== What the task asks ==
Everything from the line that contains "Where should I click to: Click" through the last line below should be transcribed exactly, except the pictures.
===== Input for this task
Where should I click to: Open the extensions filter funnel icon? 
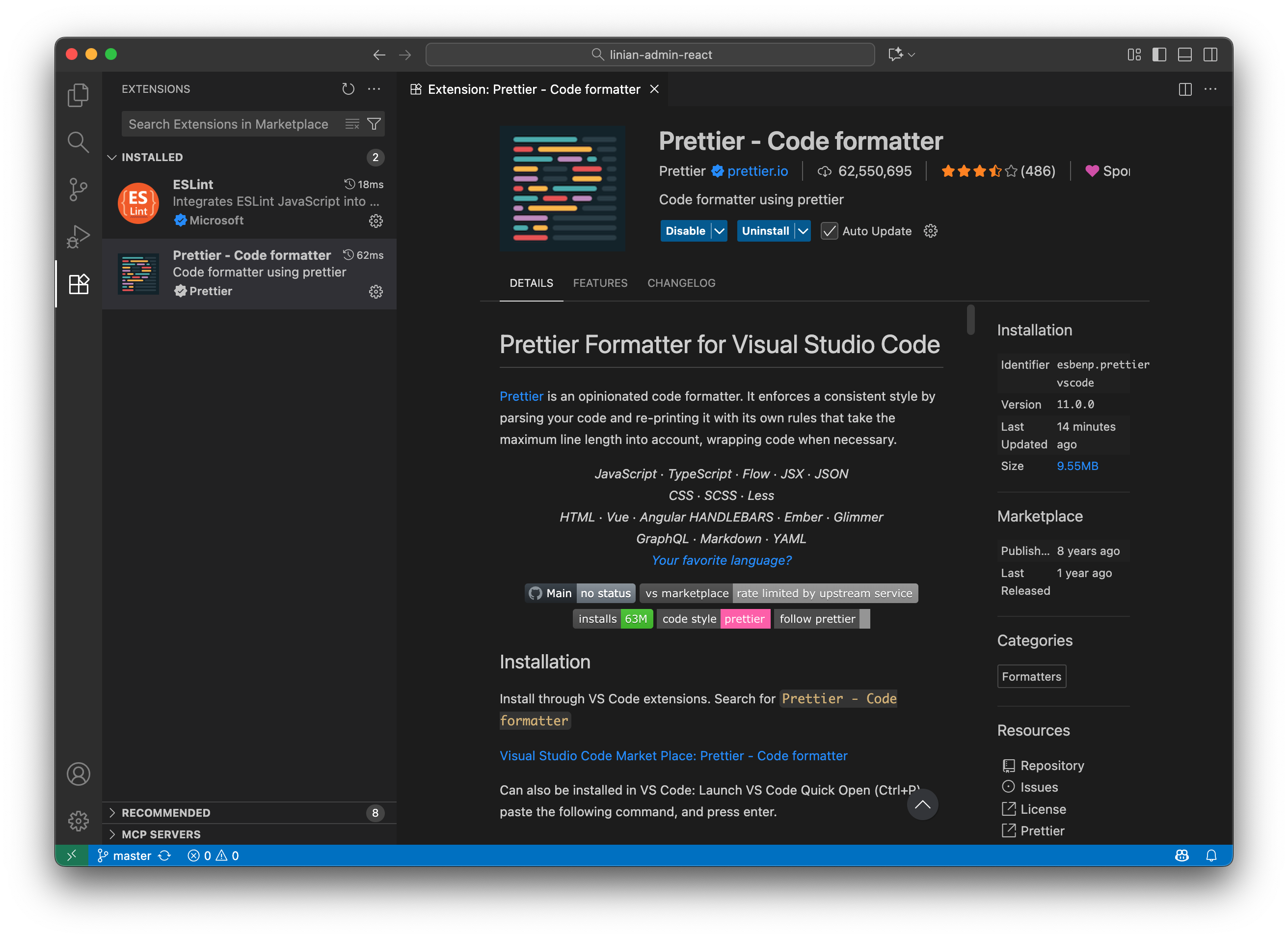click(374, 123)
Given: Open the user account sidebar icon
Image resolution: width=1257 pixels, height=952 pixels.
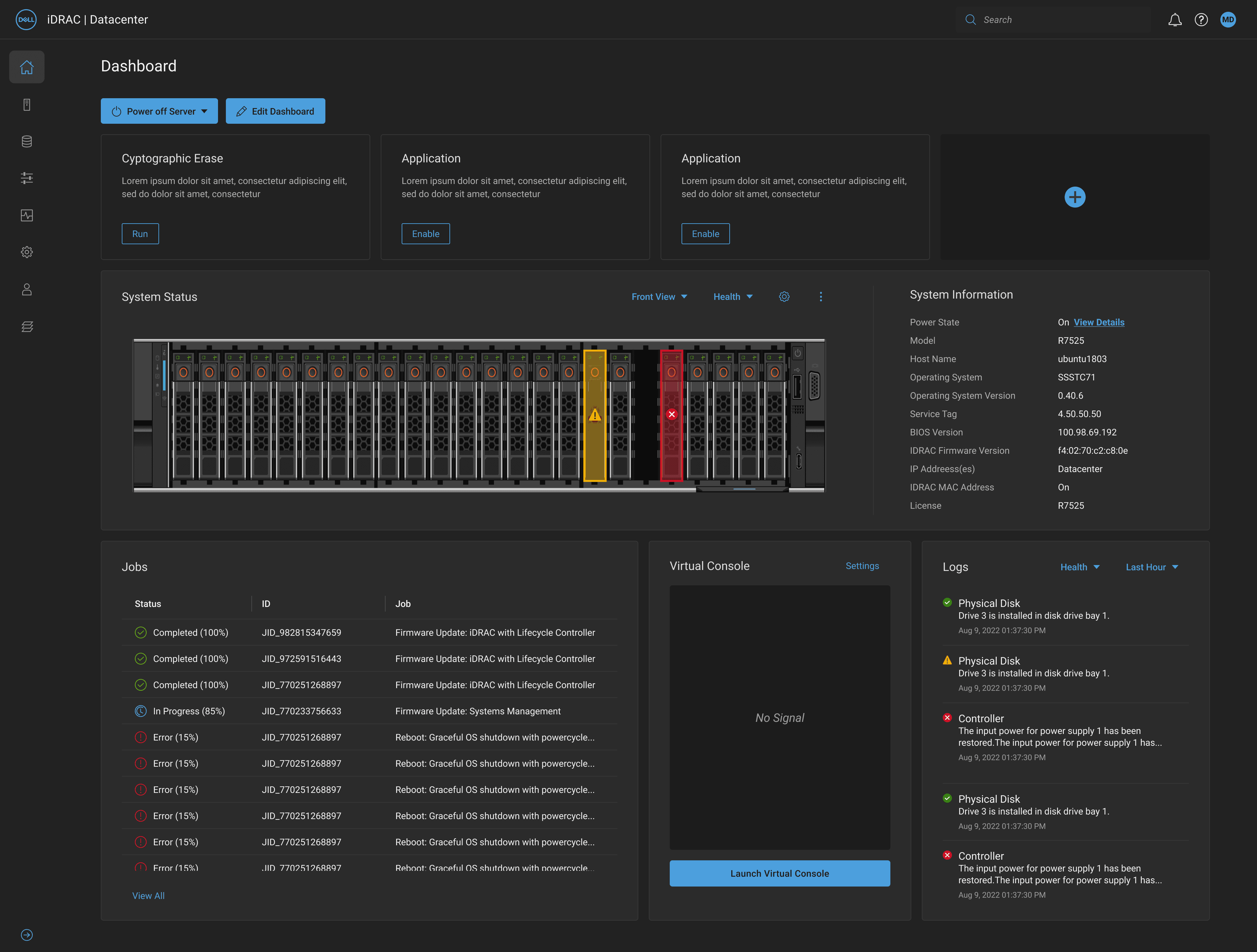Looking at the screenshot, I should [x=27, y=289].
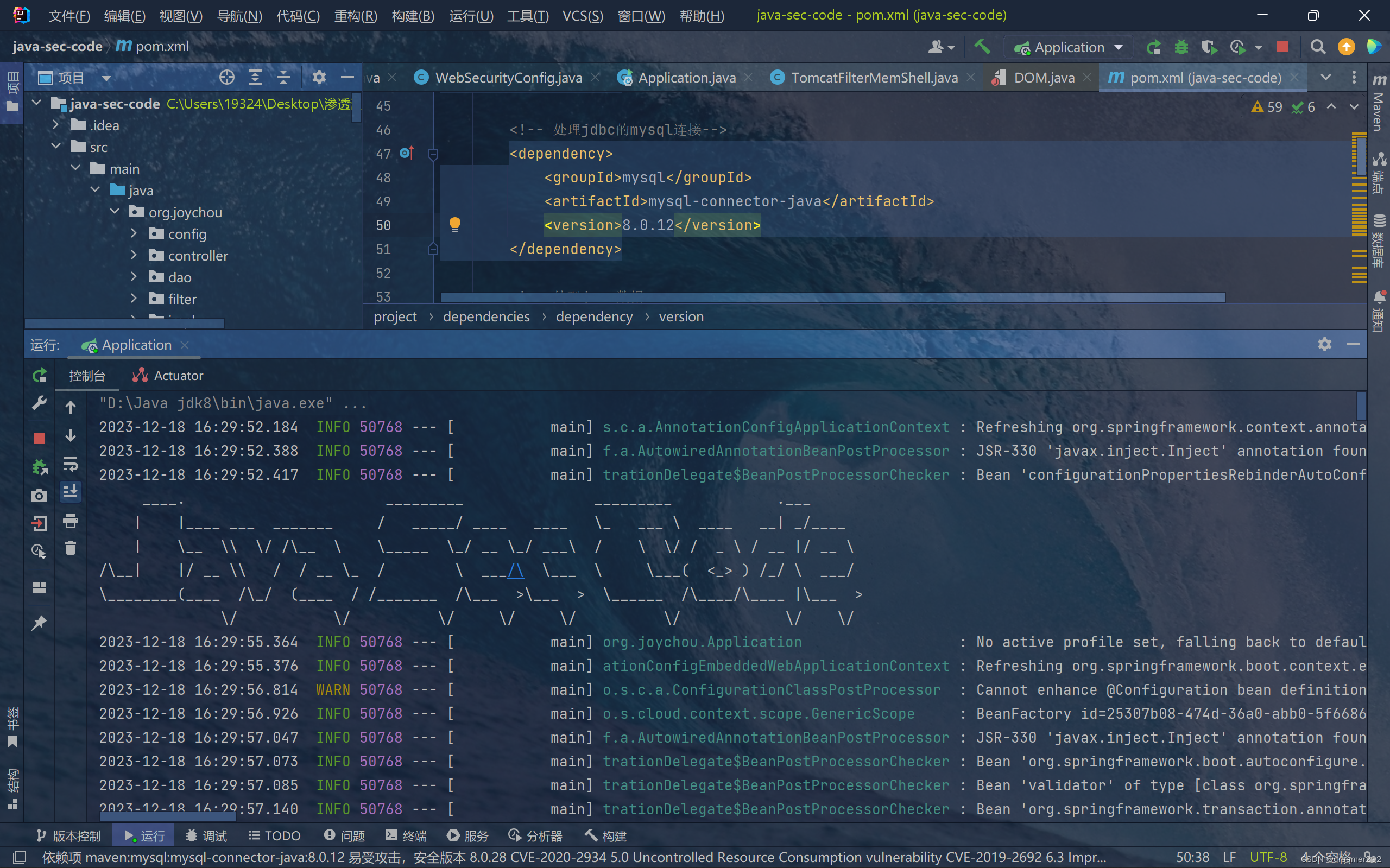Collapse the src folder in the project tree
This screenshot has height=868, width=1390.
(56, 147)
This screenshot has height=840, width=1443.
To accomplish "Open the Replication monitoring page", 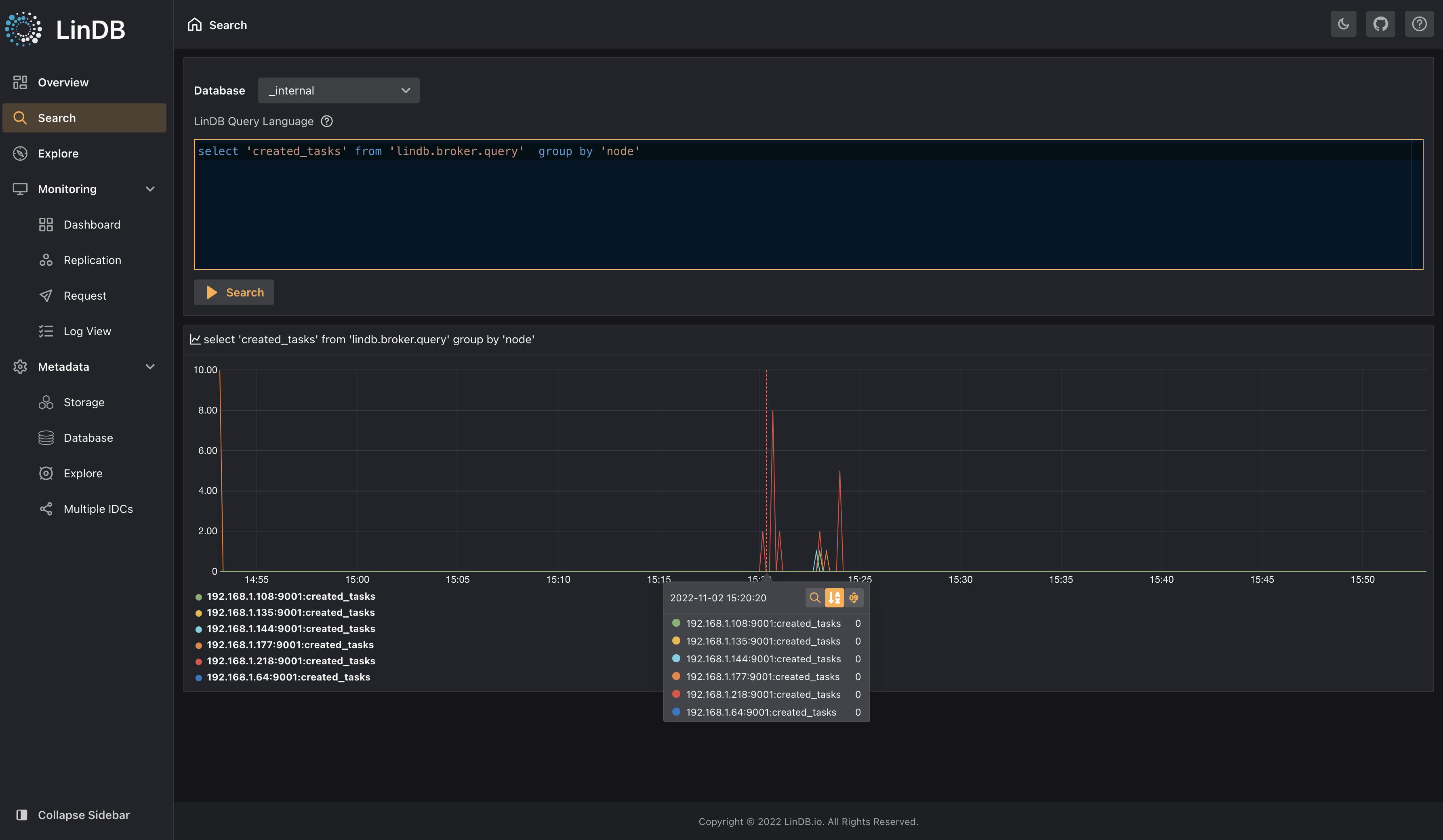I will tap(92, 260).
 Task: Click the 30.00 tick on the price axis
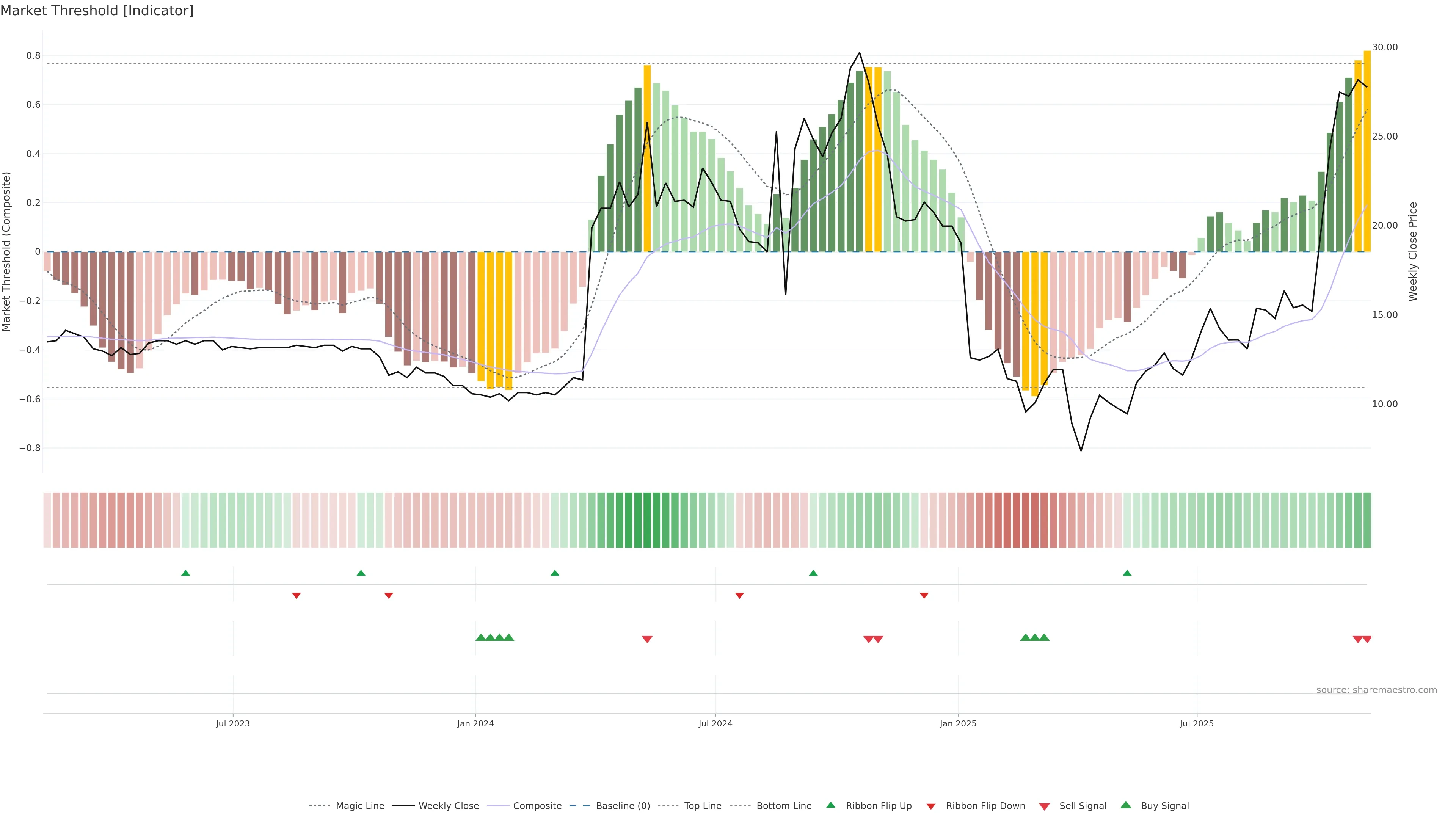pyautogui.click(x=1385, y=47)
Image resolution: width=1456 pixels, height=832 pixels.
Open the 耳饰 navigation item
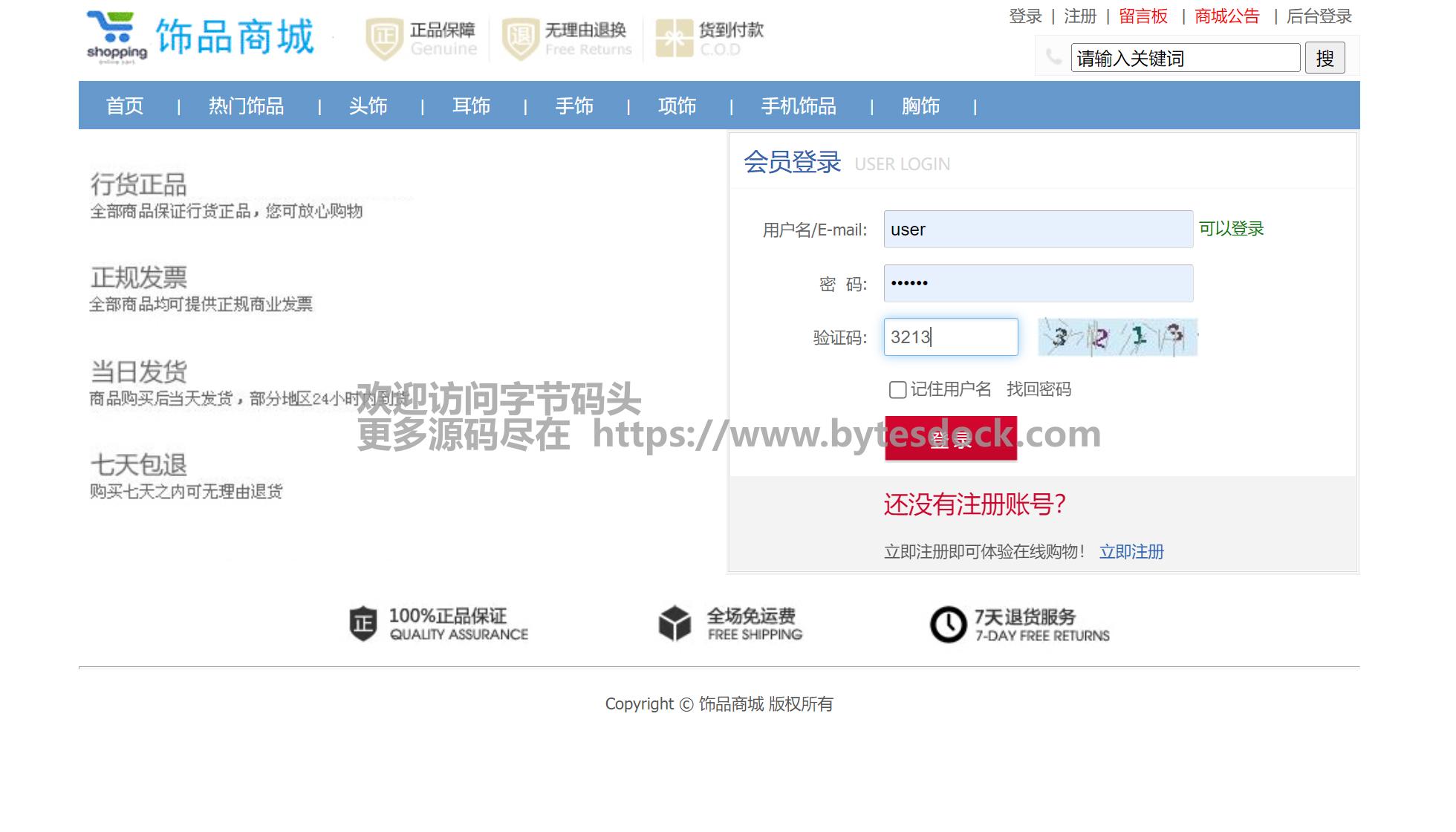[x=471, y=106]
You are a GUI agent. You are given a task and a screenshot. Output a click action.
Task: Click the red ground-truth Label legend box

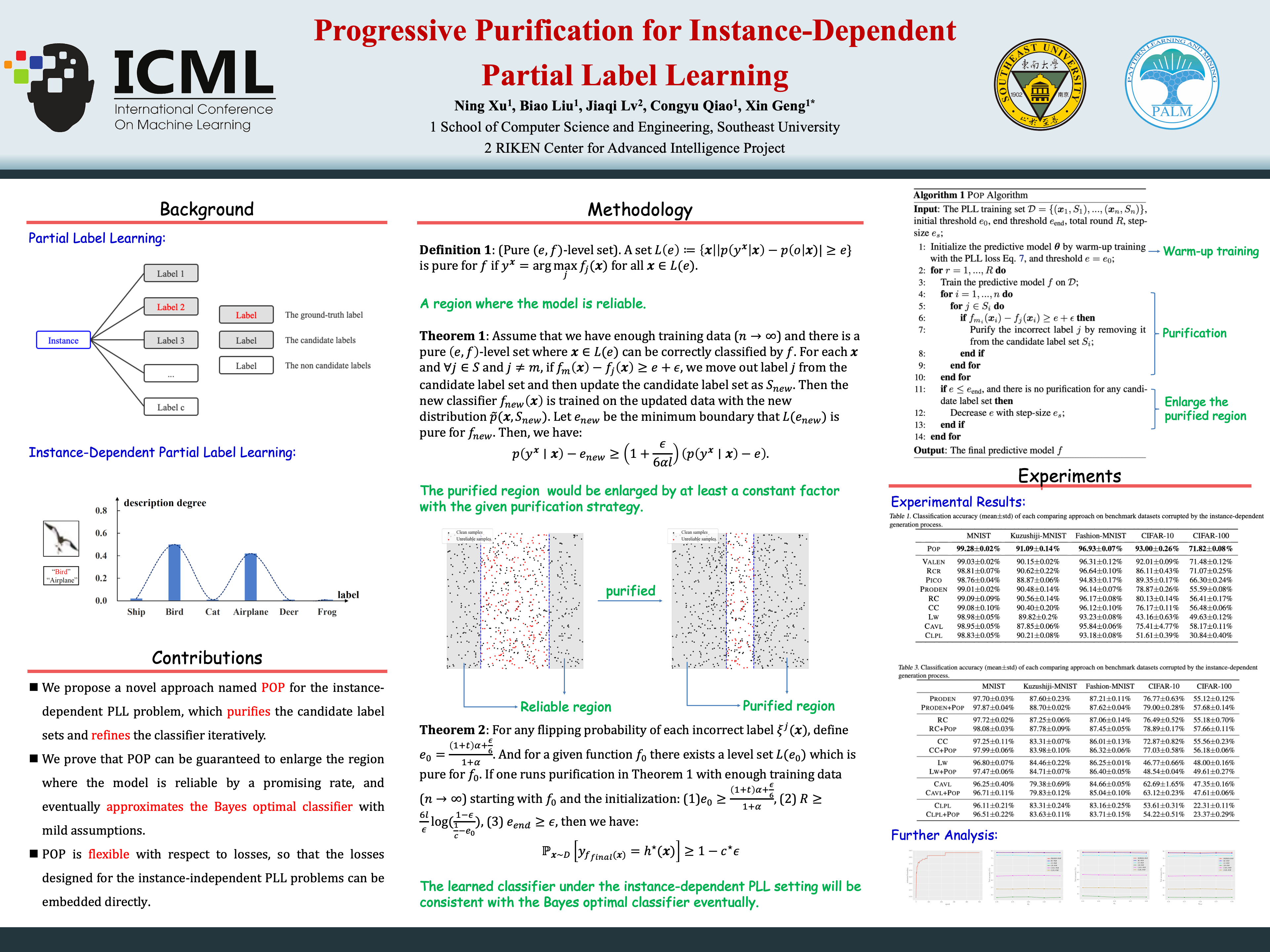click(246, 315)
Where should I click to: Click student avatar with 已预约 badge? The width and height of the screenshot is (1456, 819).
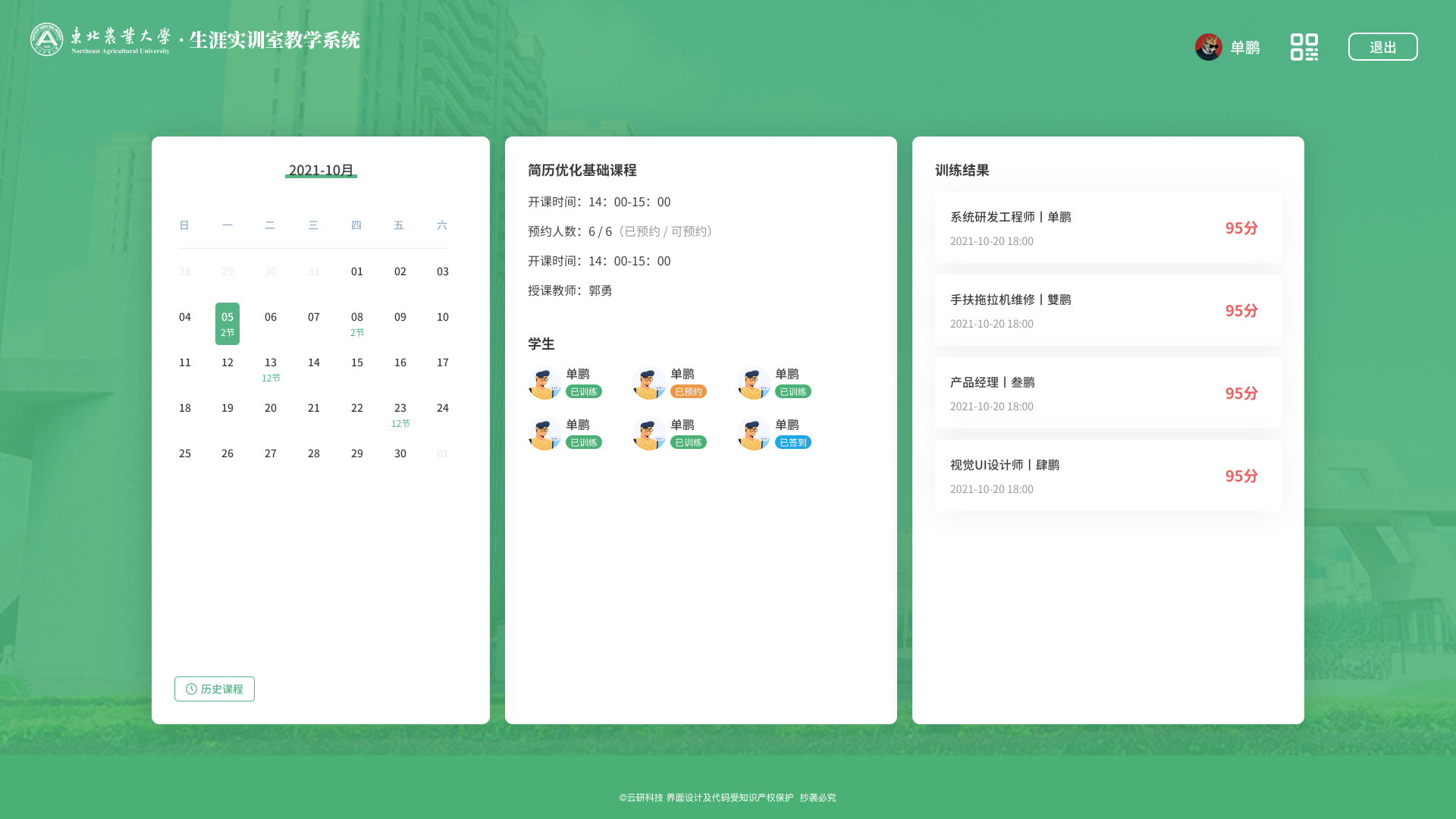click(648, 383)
==========
== Reply ==
Where should I click to: Click student avatar with 已预约 badge? The width and height of the screenshot is (1456, 819).
click(648, 383)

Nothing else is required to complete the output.